- PROBLEM TO SOLVE -
List every country other than Australia that the article on Australian beef export markets names.

- PASSAGE SHOWN -

DECADES of effort poured into diversifying beef's markets has come into its own this year, as pandemic woes and geopolitical tensions are ridden out with minimal disruptions to export volumes and values.
Beef marketing experts and industry leaders say Australia's market mix is today secure and has provided a safeguard to profitability that has proven invaluable this year.
Australia has more than a hundred different markets on its beef customer list.
Meat & Livestock Australia managing director Jason Strong said the ability of exporters to divert product quickly to different markets as coronavirus shutdowns swept throughout the world has been a built-in safety net for profitability along the supply chain.
So too the ability to find alternatives when plants were shut out of China last month on technical issues.
Mr Strong said Australia had diversified not just geographically but for most of the products it produces.
"Many of our markets take a primary product and then supplement with others," he said.
"Making all of our customers aware of the wide range of beef products we offer has been a strong focus and that is paying off."
The work put into building relationships with multiple channels within markets, such as food service and retail, was also paying dividends, he said.
"A market like the United States, for example, which has historically been a trimmings market, has in the past five to ten years grown as a grassfed cuts market, a Wagyu market and a grainfed market as well," Mr Strong said.
At the same time, Australia now has other markets, such as Indonesia, taking good volumes of trimmings which provides back-up should the US trimmings market drop away significantly.
The diversification path was a natural maturity, a progression in the way the beef industry approached the development of international markets, Mr Strong said.
"But it also came about due to the maturing of the markets themselves - Korea, for example, was originally a frozen quarter beef market but we now talk about it in the same breath as Japan," he said.
Veteran meat exporter Richard Rains, former head of Sanger Australia and a member of numerous beef industry boards and committees since, said the push to diversify existed in Australia from day one.
"From the day we had ability to export meat, it was recognised we needed as many markets as possible," he said.
"When containerisation came along, it afforded us the opportunity to go anywhere in world with smaller volumes.
"We have always had very expensive processing in this country, which means our workers are well paid but it has also meant we've had to develop a premium product that was seen as such in many markets. We've had to command a higher price."
Mr Rains believes the fact Australian beef production has remained disease-free has been key to its ability to continually access premium markets and capitalise on its competitors being locked out at various times.

- GIVEN INFORMATION -
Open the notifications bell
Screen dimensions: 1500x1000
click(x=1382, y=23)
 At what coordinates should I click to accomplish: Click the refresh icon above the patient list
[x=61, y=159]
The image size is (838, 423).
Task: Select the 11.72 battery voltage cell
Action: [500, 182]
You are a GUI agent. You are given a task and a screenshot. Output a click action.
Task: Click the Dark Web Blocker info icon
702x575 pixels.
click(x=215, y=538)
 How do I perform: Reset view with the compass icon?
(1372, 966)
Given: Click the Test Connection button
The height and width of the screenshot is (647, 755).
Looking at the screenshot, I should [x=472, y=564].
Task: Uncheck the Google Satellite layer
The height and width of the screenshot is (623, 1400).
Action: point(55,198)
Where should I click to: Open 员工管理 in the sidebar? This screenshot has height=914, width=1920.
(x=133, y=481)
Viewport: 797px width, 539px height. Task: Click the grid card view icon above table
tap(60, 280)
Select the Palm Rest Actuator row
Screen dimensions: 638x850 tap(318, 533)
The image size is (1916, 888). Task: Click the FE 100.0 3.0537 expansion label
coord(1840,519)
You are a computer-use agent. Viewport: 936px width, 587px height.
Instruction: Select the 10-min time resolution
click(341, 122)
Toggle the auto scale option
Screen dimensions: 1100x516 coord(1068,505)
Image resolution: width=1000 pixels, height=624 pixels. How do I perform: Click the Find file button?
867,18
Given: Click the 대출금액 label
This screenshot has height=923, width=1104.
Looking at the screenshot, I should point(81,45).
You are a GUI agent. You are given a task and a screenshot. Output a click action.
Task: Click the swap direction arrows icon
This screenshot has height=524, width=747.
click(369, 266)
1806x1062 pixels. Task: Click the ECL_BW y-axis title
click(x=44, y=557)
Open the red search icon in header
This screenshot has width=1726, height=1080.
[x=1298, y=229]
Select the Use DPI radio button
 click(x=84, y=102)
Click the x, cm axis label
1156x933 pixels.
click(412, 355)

- EXPECTED ANSWER -
China, the United States, Indonesia, Korea, Japan